Il prof. Maurizio Ferraris, docente di filosofia teoretica nell'università di Torino, ha recentemente pubblicato da Laterza un suo libro titolato: "Imparare a vivere. Vivere, sopravvivere, previvere, convivere": sono le tappe attraverso cui questo libro  fa riflettere sul significato della vita e a come  si possa imparare a vivere. Ciò è possibile ? Stando a quanto scrisse due mesi prima di lasciare il mondo l'amico fraterno di Ferraris, il filosofo Jacques Derrida, imparare a vivere non è possibile, perché significherebbe accettare definitivamente il fatto di dover morire.

Se si accetta l'idea heideggeriana che la morte conferisce alle nostre azioni un orizzonte di significato, è anche vero che il pensiero della morte, quando riesce a farsi spazio nella mente non ne esce più e ci immalinconisce.

In questo libro l'autore  spazia su vari temi ma inizia descrivendo una caduta accidentale che lo costringe ad una sosta nella propria quotidianità. Egli dice che nel  momento in cui ci si ferma, la galassia di sentimenti e risentimenti che emergono è fatta dalla memoria delle cose vissute nel passato, nel proprio intimo, attraverso gli altri, intrecciata alle cose apprese anche attraverso  i libri, la letteratura, da Montaigne a Heidegger, da Nietzsche a Derrida, da Proust a Yourcenar, da Fitzgerald a Hemingway.

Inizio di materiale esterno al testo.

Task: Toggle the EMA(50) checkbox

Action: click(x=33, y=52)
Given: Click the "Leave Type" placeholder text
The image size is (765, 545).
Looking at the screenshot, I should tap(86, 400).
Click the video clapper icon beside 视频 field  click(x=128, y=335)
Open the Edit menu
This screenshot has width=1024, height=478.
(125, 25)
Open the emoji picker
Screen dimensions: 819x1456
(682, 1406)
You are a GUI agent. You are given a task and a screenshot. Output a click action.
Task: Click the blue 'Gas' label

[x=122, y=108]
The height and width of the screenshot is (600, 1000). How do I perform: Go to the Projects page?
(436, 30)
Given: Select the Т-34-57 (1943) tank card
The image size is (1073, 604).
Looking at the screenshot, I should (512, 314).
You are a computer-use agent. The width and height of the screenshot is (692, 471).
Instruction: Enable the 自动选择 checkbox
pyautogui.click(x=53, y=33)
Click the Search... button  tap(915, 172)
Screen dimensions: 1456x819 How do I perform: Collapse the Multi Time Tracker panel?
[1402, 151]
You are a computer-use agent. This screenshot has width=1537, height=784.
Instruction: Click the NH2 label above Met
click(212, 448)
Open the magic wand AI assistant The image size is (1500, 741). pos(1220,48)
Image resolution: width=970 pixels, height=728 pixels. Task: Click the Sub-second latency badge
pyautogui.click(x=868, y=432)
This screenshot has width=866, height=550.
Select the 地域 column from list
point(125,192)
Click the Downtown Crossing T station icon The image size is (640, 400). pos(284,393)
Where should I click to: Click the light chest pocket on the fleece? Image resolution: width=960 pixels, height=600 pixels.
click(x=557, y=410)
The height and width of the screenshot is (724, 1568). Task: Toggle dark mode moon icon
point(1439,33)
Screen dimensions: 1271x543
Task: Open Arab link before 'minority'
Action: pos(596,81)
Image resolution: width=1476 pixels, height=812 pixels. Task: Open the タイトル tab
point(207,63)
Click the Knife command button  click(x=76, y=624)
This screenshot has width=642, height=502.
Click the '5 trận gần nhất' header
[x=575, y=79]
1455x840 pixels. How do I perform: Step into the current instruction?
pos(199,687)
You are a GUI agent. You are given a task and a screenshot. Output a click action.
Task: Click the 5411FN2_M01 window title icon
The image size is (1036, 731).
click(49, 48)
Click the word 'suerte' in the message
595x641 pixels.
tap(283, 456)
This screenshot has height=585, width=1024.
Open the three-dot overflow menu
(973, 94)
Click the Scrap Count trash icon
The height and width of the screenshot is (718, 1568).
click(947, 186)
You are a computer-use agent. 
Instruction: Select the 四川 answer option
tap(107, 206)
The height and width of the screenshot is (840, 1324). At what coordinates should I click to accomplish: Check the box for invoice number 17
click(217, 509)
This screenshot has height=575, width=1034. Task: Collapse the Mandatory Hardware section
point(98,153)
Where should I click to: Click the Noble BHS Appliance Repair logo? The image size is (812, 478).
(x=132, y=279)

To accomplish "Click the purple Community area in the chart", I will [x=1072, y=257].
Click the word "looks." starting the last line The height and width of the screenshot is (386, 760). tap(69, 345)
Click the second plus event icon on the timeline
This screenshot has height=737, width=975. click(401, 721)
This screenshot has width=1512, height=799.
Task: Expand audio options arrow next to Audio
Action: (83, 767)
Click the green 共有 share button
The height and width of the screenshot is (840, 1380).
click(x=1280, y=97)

Il banale incidente sembra suggerire che tutto quello che avevamo ritenuto stabile, potrebbe finire.  Che forse non abbiamo ancora imparato a vivere. È proprio in quel momento che vale la pena di provarci ancora una volta, sperando che il vento si levi, disincagliandoci dalla secca in cui siamo finiti.

"Il nostro tempo ha una scadenza ultima e la realtà ci oltrepasserà, esisterà ancora e indipendentemente da noi, quando noi saremo trapassati. L'errore fatale che possiamo commettere è quello di ignorare la questione: come il pesce dell'aneddoto raccontato da David Foster Wallace (che, per dovere di cronaca, si è suicidato) e che campeggia quale simbolo sulla copertina del libro. Due giovani pesci, nuotando, ne incontrano uno più anziano che chiede loro «Com'è l'acqua, oggi?»; ma uno dei due giovani risponde: 'Cos'è l'acqua?'. Come l'acqua per i pesci che non sanno di nuotarvi, così può essere per noi una vita vissuta nella totale inconsapevolezza; il che costituisce un grande peccato, se non religioso di certo filosofico".

Ferraris ha fede in quella che egli definisce  la "cultura tecno-umanistica".  Secondo lui, noi esseri umani siamo composti da due nature indissolubili: la natura organica, che cessa con la morte, e la natura tecnica, capace di sopravviverci, nella misura in cui l'essenza di homo sapiens coincide con la sua abilità tecnica; e ciò sin dai tempi remoti in cui imparò a fabbricare manufatti e a raccogliersi in gruppo attorno a un fuoco per narrare storie. Infatti, l'artefatto tecnico più straordinario di cui dispone la nostra specie è la scrittura, la trascrizione di storie in documenti capaci di trasmettere il sapere alla collettività al di là della cessazione della vita del singolo. Gli apparati di registrazione, pitture rupestri, papiri, taccuini, volumi, pdf o podcast, film o anche solo post sui social,  rappresentano una forma di sopravvivenza, se non del corpo, quantomeno del corpus di informazioni (più o meno utili) da tramandare ai posteri.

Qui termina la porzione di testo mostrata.